Der Oberste Gerichtshof Paraguays hat beschlossen, das Strafverfahren wegen Geldwäsche gegen Óscar Rubén González Chaves, den Sohn des verstorbenen Ex-Senators Óscar González Daher (OGD), aufgrund der Verjährung der Straftat einzustellen. Die Entscheidung wurde von der Strafkammer des Gerichts mit den Stimmen der Richter Gustavo Auadre Canela und Juan Carlos Paredes Bordón getroffen, während Richterin María Lourdes Sanabria Mallorquín für die Aufrechterhaltung der Verurteilung stimmte.
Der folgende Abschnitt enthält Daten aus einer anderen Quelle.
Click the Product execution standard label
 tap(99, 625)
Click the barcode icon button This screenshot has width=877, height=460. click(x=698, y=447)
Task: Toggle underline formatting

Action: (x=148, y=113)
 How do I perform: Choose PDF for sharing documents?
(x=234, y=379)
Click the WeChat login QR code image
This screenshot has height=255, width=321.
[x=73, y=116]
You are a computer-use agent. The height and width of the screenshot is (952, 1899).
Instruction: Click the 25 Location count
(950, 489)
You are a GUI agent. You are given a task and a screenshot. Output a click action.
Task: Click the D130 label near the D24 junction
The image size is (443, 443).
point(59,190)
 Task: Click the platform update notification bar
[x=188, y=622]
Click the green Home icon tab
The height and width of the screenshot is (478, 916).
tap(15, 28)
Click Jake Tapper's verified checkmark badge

Der Fall betrifft eine Kassationsbeschwerde, die von den Verteidigern Claudio Lovera, Mario Elizeche und Rubén Cuevas eingelegt wurde. Das Urteil Nr. 187 des Gerichts stellte fest, dass die Frist für die Verfolgung der Geldwäsche, deren Höchststrafe fünf Jahre beträgt, am 14. März 2026 abgelaufen ist. Die Berechnung berücksichtigte als letzte unterbrechende Handlung die Eröffnung der Hauptverhandlung im Juni 2020, zuzüglich Fristunterbrechungen aufgrund von Berufungen und der COVID-19-Pandemie.
In ihrer abweichenden Meinung argumentierte Richterin Sanabria Mallorquín, dass bei einer Tateinheit die Verjährungsfrist von der schwereren Straftat, der unrechtmäßigen Bereicherung mit einer Höchststrafe von zehn Jahren, bestimmt werden müsse. Die Mehrheit des Gerichts folgte dieser Auffassung jedoch nicht.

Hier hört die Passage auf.